Reading IBM’s proposed standard for Cloud Architecture

Did you enjoy the first version of IBM’s Cloud Computing Reference Architecture? Did you even get certified on it? Then rejoice, because there’s a new version. IBM  recently submitted the IBM Cloud Computing Reference Architecture 2.0 to The Open Group.

I’m a bit out of practice reading this kind of IBMese (let’s just say that The Open Group was the right place to submit it) but I would never let my readers down. So, even though these box-within-a-box-within-a-box diagrams (see section 2) give me flashbacks to the days of OGF and WSRF, I soldiered on.

I didn’t understand the goal of the document enough to give you a fair summary, but I can share some thoughts.

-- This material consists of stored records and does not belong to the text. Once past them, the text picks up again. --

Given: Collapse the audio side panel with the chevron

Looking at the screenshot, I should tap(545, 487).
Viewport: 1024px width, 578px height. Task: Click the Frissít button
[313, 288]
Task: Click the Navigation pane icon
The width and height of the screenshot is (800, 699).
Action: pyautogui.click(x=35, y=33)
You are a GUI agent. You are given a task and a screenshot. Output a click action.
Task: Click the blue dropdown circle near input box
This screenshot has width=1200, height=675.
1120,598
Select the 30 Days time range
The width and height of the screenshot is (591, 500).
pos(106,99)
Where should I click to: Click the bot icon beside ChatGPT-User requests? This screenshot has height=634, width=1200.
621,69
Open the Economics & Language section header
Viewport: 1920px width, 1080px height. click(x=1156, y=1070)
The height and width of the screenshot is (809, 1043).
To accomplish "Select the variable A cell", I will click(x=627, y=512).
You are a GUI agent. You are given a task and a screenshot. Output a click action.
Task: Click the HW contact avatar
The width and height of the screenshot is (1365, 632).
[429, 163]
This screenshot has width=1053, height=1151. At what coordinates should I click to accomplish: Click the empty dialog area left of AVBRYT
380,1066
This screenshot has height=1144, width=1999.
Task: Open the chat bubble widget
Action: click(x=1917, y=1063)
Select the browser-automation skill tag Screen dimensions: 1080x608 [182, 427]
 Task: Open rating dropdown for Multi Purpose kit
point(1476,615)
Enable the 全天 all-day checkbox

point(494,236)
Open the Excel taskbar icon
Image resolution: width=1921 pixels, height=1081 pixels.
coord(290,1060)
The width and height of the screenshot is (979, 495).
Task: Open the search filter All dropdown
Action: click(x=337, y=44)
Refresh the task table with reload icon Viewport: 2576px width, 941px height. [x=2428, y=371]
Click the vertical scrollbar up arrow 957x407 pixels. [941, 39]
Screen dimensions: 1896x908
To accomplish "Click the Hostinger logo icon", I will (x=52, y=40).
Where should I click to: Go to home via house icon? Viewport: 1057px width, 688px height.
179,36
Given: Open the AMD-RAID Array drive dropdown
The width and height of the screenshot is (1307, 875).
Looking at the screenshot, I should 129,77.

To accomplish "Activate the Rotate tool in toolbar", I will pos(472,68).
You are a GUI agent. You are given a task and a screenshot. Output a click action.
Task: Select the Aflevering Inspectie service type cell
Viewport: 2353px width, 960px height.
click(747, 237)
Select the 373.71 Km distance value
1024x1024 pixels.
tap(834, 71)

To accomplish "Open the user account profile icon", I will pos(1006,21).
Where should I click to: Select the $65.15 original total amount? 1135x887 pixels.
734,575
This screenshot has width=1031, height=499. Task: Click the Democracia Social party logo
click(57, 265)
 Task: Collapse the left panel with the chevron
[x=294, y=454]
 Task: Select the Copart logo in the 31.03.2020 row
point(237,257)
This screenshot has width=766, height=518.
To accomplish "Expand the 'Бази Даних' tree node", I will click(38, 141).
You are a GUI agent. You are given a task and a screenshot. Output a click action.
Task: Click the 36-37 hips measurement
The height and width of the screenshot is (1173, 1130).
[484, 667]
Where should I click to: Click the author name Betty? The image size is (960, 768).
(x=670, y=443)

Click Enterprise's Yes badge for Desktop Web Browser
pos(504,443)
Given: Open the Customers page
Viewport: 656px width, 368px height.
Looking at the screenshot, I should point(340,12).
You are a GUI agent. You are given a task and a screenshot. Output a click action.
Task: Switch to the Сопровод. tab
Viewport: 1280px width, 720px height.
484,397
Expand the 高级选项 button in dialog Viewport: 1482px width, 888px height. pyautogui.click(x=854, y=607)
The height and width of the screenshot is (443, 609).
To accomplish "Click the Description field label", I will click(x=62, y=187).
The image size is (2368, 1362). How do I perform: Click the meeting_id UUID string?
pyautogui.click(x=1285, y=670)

It starts by talking a lot about SOA. I initially thought this was to make the point that Glen Daniels articulated very well in this tweet:

Yup, correct SOA patterns (loose coupling, dyn refs, coarse interfaces…) are exactly what you need for cloud apps. You knew this.

But no. Rather than Glen’s astute remark, IBM’s point is one meta-level lower. It’s that “Cloud solutions are SOA solutions”. Which I have a harder time parsing. If you though “service” was overloaded before…

While some of the IBM authors are SOA experts, others apparently come from a Telco background so we get OSS/BSS analogies next.

By that point, I’ve learned that Cloud is like SOA except when it’s like Telco (but there’s probably another reference architecture somewhere that explains that Telco is SOA, so it all adds up).

One thing that chagrined me was that even though this document is very high-level it still manages to go down into implementatin technologies long enough to assert, wrongly, that virtualization is required for Cloud solutions. Another Cloud canard repeated here is the IaaS/PaaS/SaaS segmentation of the Cloud world, to which IBM adds a BPaaS (Business Process as a Service) layer for good measure (for my take on how Cloud relates to SOA, and how I dislike the IaaS/PaaS/SaaS pyramid, see this write-up of the presentation I gave at last year’s Cloud Connect, especially the 3rd picture).

It gets a lot better if you persevere to page 29, where the “Architecture Principles” finally get introduced (if had been asked to edit the paper, I would have only kept the last 6 pages). They are:

  1. Design for Cloud-scale Efficiencies: When realizing cloud characteristics such as elasticity, self-service access, and flexible sourcing, the cloud design is strictly oriented to high cloud scale efficiencies and short time-to-delivery/time-to-change. (“Efficiency Principle”)
  2. Support Lean Service Management: The Common Cloud Management Platform fosters lean and lightweight service management policies, processes, and technologies. (“Lightweightness Principle”)
  3. Identify and Leverage Commonalities: All commonalities are identified and leveraged in cloud service design. (“Economies-of-scale principle”)
  4. Define and Manage generically along the Lifecycle of Cloud Services: Be generic across I/P/S/BPaaS & provide ‘exploitation’ mechanism to support various cloud services using a shared, common management platform (“Genericity”).

Each principle gets a nickname, thanks to which IBM can refer to this list as the ELEG principles (Efficiency, Lightweightness, Economies-of-scale, Genericity). It also spells GLEE, but apparently that’s wasn’t the prefered sequence.

The first principle is hard to disagree with. The second also rings true, including its dings on ITIL (but the irony of IBM exhaulting “Lightweightness” is hard to ignore). The third and fourth principles (by that time I had lost too many brain cells to understand how they differ) really scared me. While I can understand the motivation, they elicited a vision of zombies in blue suits (presumably undead IBM Distinguish Engineers and Fellows) staggering towards me: “frameworks… we want frameworks…”.

There you go. If you want more information (and, more importantly, unbiased information) go read the Reference Architecture yourself. I am not involved in The Open Group, and I have no idea what it plans to do with it (and if it has received other submissions of the same type). Though I wouldn’t be surprised if I see, in 5 years, some panic sales rep asking an internal mailing list “The customer RPF asks for a mapping of our solution to the Open Group Cloud Reference Architecture and apparently IBM has 94 slides about it, what do I do? Has anyone heard about this Reference Architecture? This is urgent.”

Urgent things are long in the making.